Al final de la playa de Lloret hay una escultura conocida como la “Venus”. Es la mujer marinera, que nunca se cansó de mirar al mar esperando a pescadores y marineros —padres, hermanos, maridos e hijos— en un tiempo en que la distancia entre Lloret de Mar y el continente americano se medía con esperanza. Se miraba al mar con temor, pero la posibilidad de hacer fortuna parecía reducir el tamaño de la aventura de cruzar el Atlántico. De la mayoría de hombres que emprendieron el viaje se dijo que habían perdido su maleta en el Estrecho, eufemismo para tapar la vergüenza de volver con el rabo entre las piernas. Como acostumbra a pasar, la historia la escribieron unos pocos vencedores que eran recibidos con orquestas a su llegada, se esperaba de ellos que dejaran unos buenos dineros y repartieran algún que otro puro habano: la filantropía siempre era el camuflaje para que el nombre y la figura se perpetuaran.
Lloret de Mar fue una villa de astilleros. La playa era el lugar de trabajo de numerosos carpinteros de ribera que, con los pies en la arena, armaban botes para el comercio de cabotaje. Cuando en 1778, el rey Carlos III promulgó el Reglamento y Aranceles Reales para el Comercio Libre de España a Indias —negocio que hasta entonces monopolizaban Sevilla y Cádiz— los habitantes de Lloret pasaron de construir pequeñas barcas de cabotaje a armar corbetas y fragatas capaces de cruzar el Atlántico. En menos de treinta años los lloretencs llegaron a construir unos quinientos veleros, la mayoría de los cuales viajó hasta Cuba. Y fueron esos viajes a La Habana, y en menor medida a otras ciudades como Montevideo o Buenos Aires, los que cambiaron la vida y la fisonomía de la pequeña Lloret de Mar en muy pocas décadas. Los barcos se iban cargados con aceite, sal, vino y con la inversión de muchos vecinos de Lloret, para volver con café, tabaco, cacao y con los pingües beneficios de tan lucrativas transacciones ultramarinas. Se enriquecieron los que se quedaron e invirtieron y se forraron también los que viajaron a Cuba y volvieron con nuevos ropajes, nuevas joyas y nuevos apodos: eran “los americanos”.
Una visita al Museo del Mar puede ser un buen punto de partida para conocer la localidad que “los americanos” contribuyeron a desarrollar para propia gloria y envidia ajena. El museo que cuenta la historia marítima de Lloret se ubica en la que fue la casa de uno de esos indianos, Enric Garriga, que hizo fortuna en Cienfuegos con una empresa de materiales de construcción. Garriga tuvo el buen ojo, y el suficiente poder adquisitivo, para levantar su morada frente al más señorial de los paseos de Lloret, el de Jacint Verdaguer, que aún hoy conserva su tierra rojiza, sus palmeras y su esencia colonial habanera. En el otro extremo del paseo está el Ayuntamiento neoclásico que, junto con la Casa Garriga, es la única herencia indiana superviviente al embiste urbanístico de los años 50 que echó abajo el resto de casas históricas situadas en primera línea de mar.

> Extracto de datos
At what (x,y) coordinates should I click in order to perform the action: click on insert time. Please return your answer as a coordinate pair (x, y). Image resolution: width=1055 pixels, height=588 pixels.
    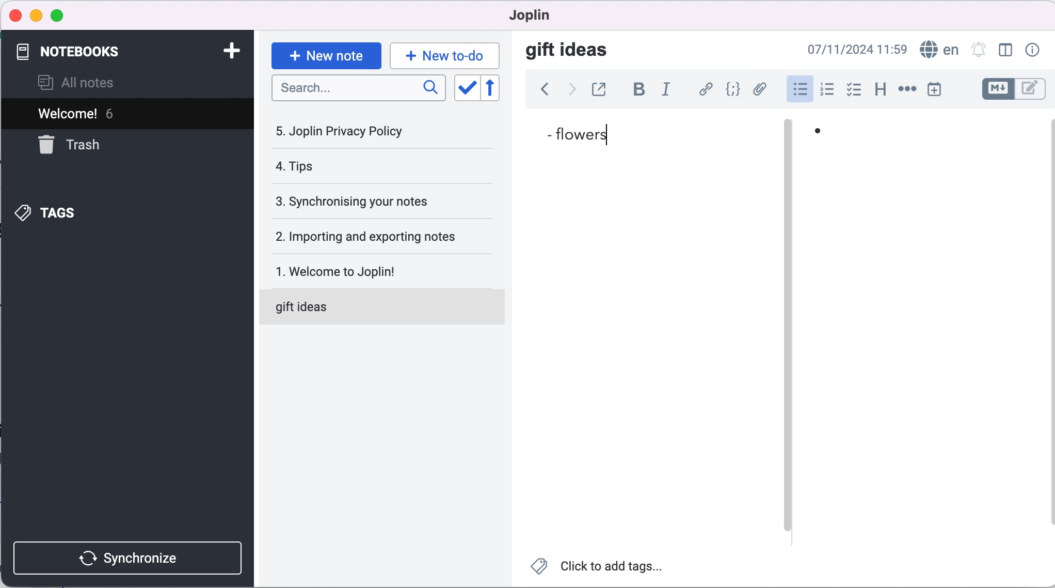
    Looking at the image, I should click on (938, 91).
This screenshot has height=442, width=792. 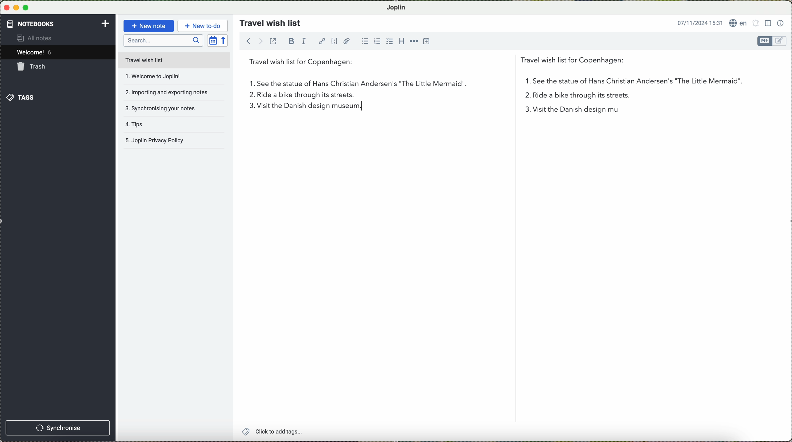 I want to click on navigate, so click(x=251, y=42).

> Problemas y tareas
1. ¿Puedes citar del texto sobre Lloret de Mar el pasaje que va desde "Una visita al" hasta "línea de mar.", ambos incluidos?
2. ¿Puedes prolongar el texto sobre Lloret de Mar a partir de su última frase?

> Soluciones
1.
Una visita al Museo del Mar puede ser un buen punto de partida para conocer la localidad que “los americanos” contribuyeron a desarrollar para propia gloria y envidia ajena. El museo que cuenta la historia marítima de Lloret se ubica en la que fue la casa de uno de esos indianos, Enric Garriga, que hizo fortuna en Cienfuegos con una empresa de materiales de construcción. Garriga tuvo el buen ojo, y el suficiente poder adquisitivo, para levantar su morada frente al más señorial de los paseos de Lloret, el de Jacint Verdaguer, que aún hoy conserva su tierra rojiza, sus palmeras y su esencia colonial habanera. En el otro extremo del paseo está el Ayuntamiento neoclásico que, junto con la Casa Garriga, es la única herencia indiana superviviente al embiste urbanístico de los años 50 que echó abajo el resto de casas históricas situadas en primera línea de mar.

2.
No hay que caminar demasiado para llegar a otra de esas obras levantadas como promesa de gloria eterna por lloretencs regresados de Cuba: la iglesia de Sant Romà. La parroquia de estilo gótico catalán era demasiado sencilla, por lo que aquellas familias de “americanos” decidieron decorarla y ampliarla según los cánones en boga por aquel entonces: los del Modernismo. Para ello contaron con el trabajo de un discípulo de Gaudí, Bonaventura Conill, que vistió el templo con cúpulas bizantinas, mosaicos, trencadissos y unos altares exteriores que hoy no existen debido al destrozo ocasionado durante la Guerra Civil.
Sigamos callejeando por el casco antiguo para llegar a Can Font, que acaba de incorporarse al patrimonio indiano visitable de Lloret. Construida por orden de Nicolau Font, propietario de una plantación de azúcar en Cuba, la mansión, de marcado carácter modernista, se ha decorado íntegramente con mobiliario, vajillas y fotografías de la época donadas por diferentes familias locales. En Can Font se dan a conocer las historias personales de algunos indianos ilustres, entre las que se cuenta la del propio propietario de la residencia.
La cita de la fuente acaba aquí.